But why is this the case? In recent years, there has been increasing interest in using large language models (LLMs) to assist RL agents in exploration by providing external knowledge. This approach has shown promise, but there are still many challenges to overcome, such as grounding knowledge of LLM in the environment and dealing with the accuracy of LLM output.

So, should we abandon the use of LLM to help RL agents? If not, how can we fix these problems and then use them again to direct RL agents? The answer has a name, which is it DECKARD.

DECKARD Trained on Minecraft, crafting a specific item in Minecraft can be a challenging task if one lacks expert knowledge of the game. This has been proven by studies showing that achieving an objective in Minecraft can be easier through the use of heavy rewards or expert offers.
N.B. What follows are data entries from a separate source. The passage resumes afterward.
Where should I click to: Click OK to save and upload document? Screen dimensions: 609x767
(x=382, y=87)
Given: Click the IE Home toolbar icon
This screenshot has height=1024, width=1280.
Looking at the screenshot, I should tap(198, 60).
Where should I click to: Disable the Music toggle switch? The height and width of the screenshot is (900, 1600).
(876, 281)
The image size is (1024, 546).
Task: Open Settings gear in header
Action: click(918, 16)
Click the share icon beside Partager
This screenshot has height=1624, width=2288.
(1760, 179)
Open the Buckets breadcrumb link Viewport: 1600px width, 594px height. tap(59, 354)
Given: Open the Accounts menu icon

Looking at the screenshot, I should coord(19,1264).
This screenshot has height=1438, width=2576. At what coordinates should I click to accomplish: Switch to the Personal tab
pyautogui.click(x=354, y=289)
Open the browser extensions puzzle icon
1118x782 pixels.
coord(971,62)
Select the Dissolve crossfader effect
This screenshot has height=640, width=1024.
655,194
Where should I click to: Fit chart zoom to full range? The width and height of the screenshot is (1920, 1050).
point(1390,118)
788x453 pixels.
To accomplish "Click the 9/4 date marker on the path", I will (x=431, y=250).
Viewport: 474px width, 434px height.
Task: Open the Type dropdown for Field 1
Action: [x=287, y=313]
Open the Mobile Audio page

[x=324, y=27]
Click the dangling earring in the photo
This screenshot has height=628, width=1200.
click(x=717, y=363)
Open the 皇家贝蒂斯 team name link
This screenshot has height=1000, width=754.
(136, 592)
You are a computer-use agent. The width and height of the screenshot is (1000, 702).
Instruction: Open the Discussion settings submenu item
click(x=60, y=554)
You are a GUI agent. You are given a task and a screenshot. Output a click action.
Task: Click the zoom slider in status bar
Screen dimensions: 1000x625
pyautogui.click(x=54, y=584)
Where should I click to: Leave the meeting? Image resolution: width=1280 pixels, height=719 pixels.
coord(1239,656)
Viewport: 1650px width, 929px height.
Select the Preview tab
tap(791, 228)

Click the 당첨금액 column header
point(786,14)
As a result, crafting items in Minecraft has become an ongoing AI challenge.

DECKARD It uses a few-shot motivating technique on a large language model (LLM) to create an abstract global model (AWM) for sub-objectives. LLM is used for the premise of AWM, which means that dreams About the task and steps to solve it. Then he wakes up and learns a standard policy for the subgoals he generates during the dream. Since this is done in the real environment, DECKARD can check the supposed AWM. AWM is debugged during the wake-up phase, and detected nodes are marked as checked for further use in the future.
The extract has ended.